LONDON (Sept 28) If the price of metals gets too high, markets contract or users find substitutes—aluminum for steel, PVC for copper piping. But some metals are rare enough, and their applications specific enough, that substitution is difficult.

Gold and silver are the quintessential hard-to-replace commodities. Platinum and palladium, though used industrially, are increasingly regarded as precious metals. Rare earths—which aren’t all that rare, just hard to mine economically—make up components for iPhones and plasma TVs, and are plays on the future.

Gold, out of favour through most of the 1990s, grew in popularity in the early 2000s as the Bush administration pursued a weak-dollar strategy for the U.S.

Mark Serdan, portfolio manager of the BMO Precious Metals Fund, says other factors included “the debt crisis in Europe and inflation concerns. Investment demand was also strong during that period, driven by a lot of those factors.
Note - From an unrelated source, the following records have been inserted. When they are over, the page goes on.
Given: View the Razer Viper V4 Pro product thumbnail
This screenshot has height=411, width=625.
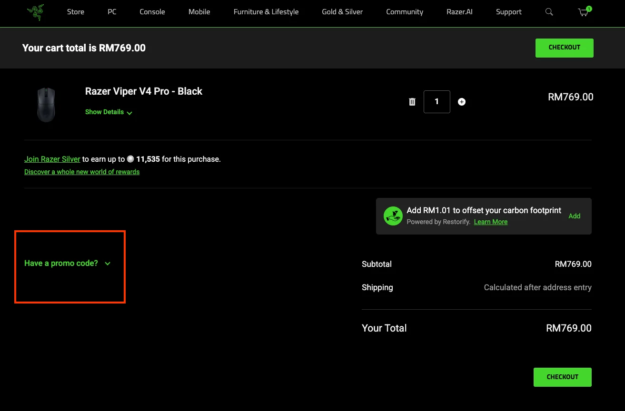Looking at the screenshot, I should tap(46, 104).
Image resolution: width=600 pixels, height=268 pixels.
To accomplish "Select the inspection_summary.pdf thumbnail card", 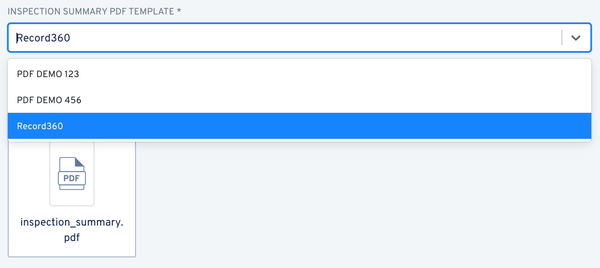I will (72, 199).
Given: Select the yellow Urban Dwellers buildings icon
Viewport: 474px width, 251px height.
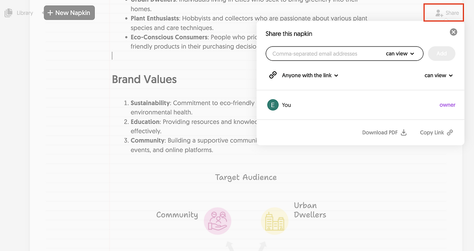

There was a lot of central bank buying, especially out of India, China, Sri Lanka, Venezuela and other smaller countries.”

Supplies also were in decline at that time. “And then,” Serdan says, “you saw that parabolic move in gold in the summer of 2011 when you had the blowout of the European debt crisis.”

While gold’s been prized more as a safe-haven asset than an industrial commodity, investors have traditionally gained exposure through mining companies rather than buying the metal outright. That’s changing as more gold and silver ETFs come to market; even the Royal Canadian Mint has jumped into the fray (see “Royal ETRs,” this page).

Still, the advantages to owning mining companies should be that the cost of extraction and refining must be lower than the metal’s price, says Serdan. But “the biggest, large-cap gold miners haven’t proven that through the cycle. They’ve shown poor returns and you haven’t seen that leverage in margins. You should see with the rising gold price,” he says. “Unfortunately over the past three years, miners have shown poor decision-making in imposing capital discipline, and that’s worked against them.”

He does have some bullion-like holdings: gold certificates. His top holding is Bank of Nova Scotia certificates. Like gold receipts, they permit the owner to accept physical delivery of bullion. But they are bank obligations, just like GICs. Unlike GICs, however, they’re not easily cashable. Investors must accept delivery at 400 ounces per bar, or face additional charges.

“But certificates themselves remain easily tradeable, and avoid the assay, shipping, insurance and storage costs associated with bullion,” Serdan says. “They can be bought in denominations as low as 10 ounces.”

He’ll choose certificates over mining stocks because “sometimes you’re not seeing the [performance] out of the companies that you want to see, so you’re adding a bit of safety,” he says. “And I’ve always viewed it as an alternative source of cash [that allows me to gain] exposure to the gold price.”